For what it’s worth, however, my take is that this little micro-dispute in Cambridge was fundamentally a conflict about “honor.” This whole thing would have been a big nothing if either man were willing to swallow his pride. The cop could have defused it by letting Gates call him a racist and have it roll off his back. He couldn’t because, I think, he has a self-conception as precisely not a racist cop (given that he does racial profiling seminars). To back down would have been to accept what Gates was accusing him of-to be dishonored. Gates couldn’t back down and say “yes, officer, whatever you ask, officer” because he believed he was being treated in a way that was inappropriate to his status as a Harvard professor and because he thought he was being hassled because he was black.
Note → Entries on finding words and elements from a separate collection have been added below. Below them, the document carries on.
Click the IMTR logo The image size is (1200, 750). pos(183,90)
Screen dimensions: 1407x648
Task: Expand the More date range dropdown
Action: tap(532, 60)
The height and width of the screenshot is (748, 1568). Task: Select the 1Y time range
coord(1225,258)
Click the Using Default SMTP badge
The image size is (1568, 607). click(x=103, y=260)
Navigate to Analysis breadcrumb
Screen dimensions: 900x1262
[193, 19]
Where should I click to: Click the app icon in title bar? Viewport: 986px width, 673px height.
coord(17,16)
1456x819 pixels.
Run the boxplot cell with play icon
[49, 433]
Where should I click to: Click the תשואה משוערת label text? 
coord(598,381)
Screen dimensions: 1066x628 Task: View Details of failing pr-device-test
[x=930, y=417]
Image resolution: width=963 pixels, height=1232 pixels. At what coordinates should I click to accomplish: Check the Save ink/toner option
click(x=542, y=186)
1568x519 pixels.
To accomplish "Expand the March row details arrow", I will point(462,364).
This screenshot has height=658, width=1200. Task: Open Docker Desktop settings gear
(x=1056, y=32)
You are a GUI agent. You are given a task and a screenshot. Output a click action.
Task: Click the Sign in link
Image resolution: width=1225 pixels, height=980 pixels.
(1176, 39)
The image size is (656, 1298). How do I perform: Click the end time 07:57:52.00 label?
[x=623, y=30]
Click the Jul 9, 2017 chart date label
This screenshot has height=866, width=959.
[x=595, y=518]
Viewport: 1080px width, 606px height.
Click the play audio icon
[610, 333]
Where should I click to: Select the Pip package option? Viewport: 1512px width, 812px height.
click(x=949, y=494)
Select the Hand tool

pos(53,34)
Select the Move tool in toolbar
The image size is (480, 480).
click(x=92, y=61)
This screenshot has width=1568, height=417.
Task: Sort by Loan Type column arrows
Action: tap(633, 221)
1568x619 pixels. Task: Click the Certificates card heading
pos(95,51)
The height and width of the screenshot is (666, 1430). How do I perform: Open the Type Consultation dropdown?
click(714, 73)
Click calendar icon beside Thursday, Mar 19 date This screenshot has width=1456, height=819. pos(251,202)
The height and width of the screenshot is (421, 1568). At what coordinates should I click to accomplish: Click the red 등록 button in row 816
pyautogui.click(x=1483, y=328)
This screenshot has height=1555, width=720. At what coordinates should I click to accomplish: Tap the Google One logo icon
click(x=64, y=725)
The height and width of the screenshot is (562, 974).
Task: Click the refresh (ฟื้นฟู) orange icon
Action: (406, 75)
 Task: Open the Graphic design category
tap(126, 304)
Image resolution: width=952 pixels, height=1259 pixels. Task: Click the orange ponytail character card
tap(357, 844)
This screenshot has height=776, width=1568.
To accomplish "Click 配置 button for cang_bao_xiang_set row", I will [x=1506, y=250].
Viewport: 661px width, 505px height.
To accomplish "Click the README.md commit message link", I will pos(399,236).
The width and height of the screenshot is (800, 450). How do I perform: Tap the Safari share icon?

To back down would have been untrue to his idea of himself-as a race man and a part of America’s elite. Again, he would have accepted being dishonored. So they both stood their ground, and the guy with the gun won.
And so Gates retaliates in the media, and with the president-where HE was, in effect, holding the gun. Now the Cambridge cops think that they are being dishonored, because they believe that they run a comparatively professional police force that tries to treat black and white citizens fairly (“we’re not like LA!”), especially compared to what was the case in the past. To accept what Gates and the president said would have been to swallow being dishonored-to accept that what they believed about themselves was not the case. So they opened up on the president and Gates in this press conference.
The question is, is there any way for everyone involved here to retain their honor? That is, can they back out of this thing with the way they understand themselves, and that they want others to understand them, intact? Had the president used his press conference to make the quintessentially Obama move of explaining both sides to each other, then maybe. But in what was up to this point a zero-sm conflict of honor, he took the side of Gates and dishonored the cops (rubbing it in by saying they acted “stupidly”). Maybe the cops deserve to be dishonored, but I think that as the president-as the “head of state” in our system of government-it would have been a better move to try to cauterize this particular wound rather than inflame it. For good or ill (and there is ill, because the role requires you to lead the country, and not just speak truth about it), that is what it means to be “presidential.”
Today, however, Obama seems to have realized that taking sides in this zero-sum conflict was not the right move, at least given his office. Which is why this is so refreshing. Whatever his flaws, Obama knows when he messed up and he knows how to find the right way to clean up his mess. Whatever his flaws, I do believe this is a man who has a touch of greatness-not from being flawless, but from being able to recognize his flaws and counteract them.